Lupin is the most spineless gomer I've ever heard of. During the Marauders' Hogwarts years, he was afraid to speak up for Snape despite being Prefect - most likely because he didn't want to upset his bullying friends. Over the intervening years, he clearly hasn't changed at all. When Sirius was arrested in 1981, he didn't speak up, didn't even, for one second, doubt Sirius' guilt. Dumbledore, supposedly oh-so-powerful, didn't either. Twelve years later, Dumbledore keeps Harry from Sirius, doesn't even attempt to get Sirius' name cleared (despite the fact that Albus Dumbledore's word should count for enough to at least arrange a trial, Veritaserum, witnesses, etc.), doesn't find the Wizarding equivalent of a psychiatrist for Sirius, relegates him to a house that brings up nothing but bad memories, and lets Molly Weasley treat Sirius like his time in Azkaban was his fault, and the wreck he's become because of it - and because his fellow Order members abandoned him! - should be locked away from decent people's eyes.
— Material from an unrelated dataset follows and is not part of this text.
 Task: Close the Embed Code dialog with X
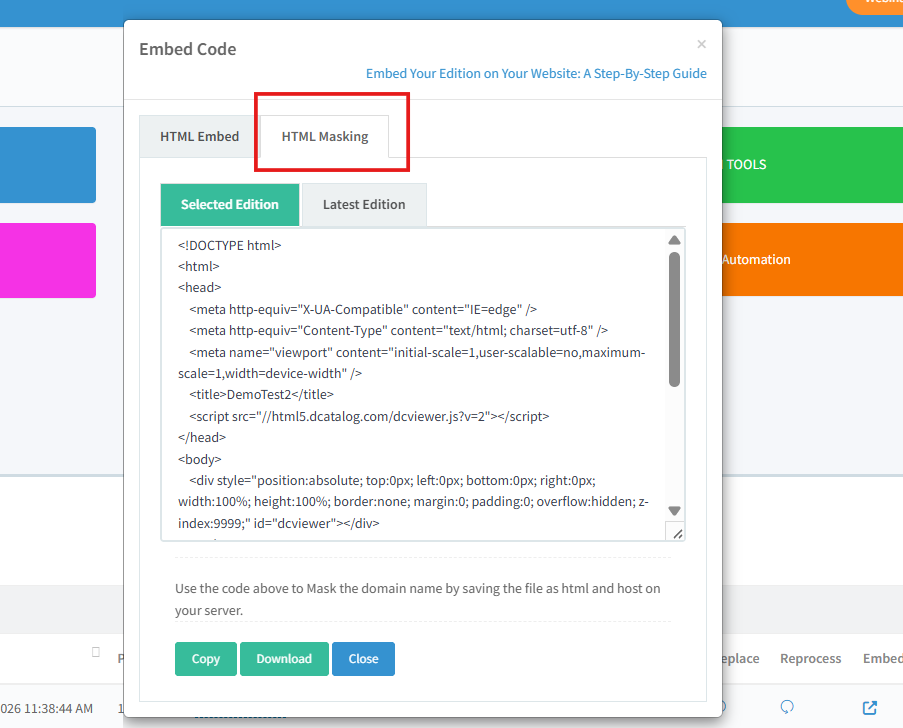tap(701, 44)
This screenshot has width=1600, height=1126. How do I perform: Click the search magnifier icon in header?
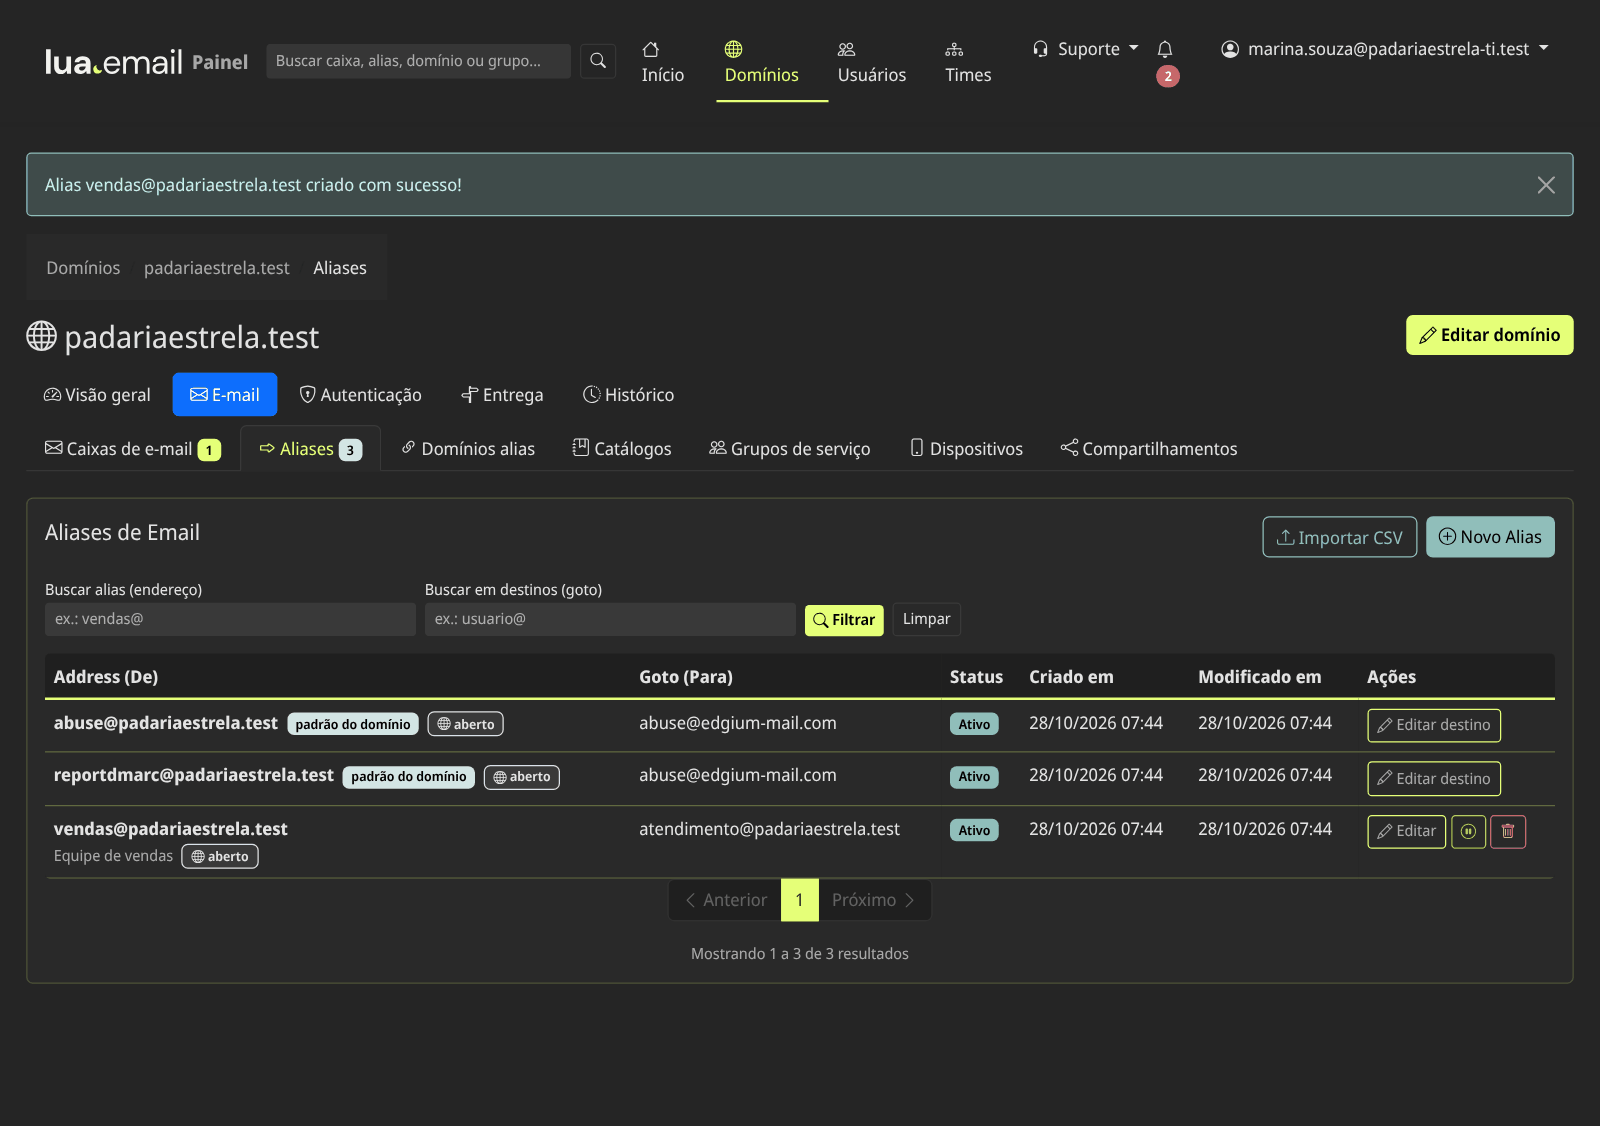[598, 61]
Sirius might have treated Remus like a possible traitor for a few months in 1981. But that doesn't, cannot, amount to the same as instant disavowal and twelve years of unquestioning hatred.

How can Sirius forgive anyone? They all left him to rot, and, apart from Remus, never even felt the need to apologize or admit that they were wrong.

In 1971, Sirius' old teachers all saw him renounce his heritage by choosing Gryffindor instead of Slytherin when he was a mere eleven years old! - the first Black to ever do so. They were there when he joined the Order, when he fought by their side during Voldemort's first rising. And still, they were all too quick to wash their hands of him.

They should beg him on bended knee for forgiveness, and he should send them packing with icy disgust.

My idea of book #5 would have been Sirius kidnapping Harry and running away with him to a Caribbean island (or somewhere sunny, anyway), with a half-grudging invitation to Remus to accompany them if he dared. They'd bask in the sun, relax on the beach, run to town as a boy, his uncle and their dog, and Sirius and Remus would teach Harry more DADA than he'd ever learn at Hogwarts so that he had a true chance to vanquish Voldemort as everyone seems to expect him to do with close to no preparation.

Yes, I love Sirius Black. And at the moment, with the possible exception of Harry Potter, I want the rest of J. K. Rowling's characters to die in screaming agony. Wankers.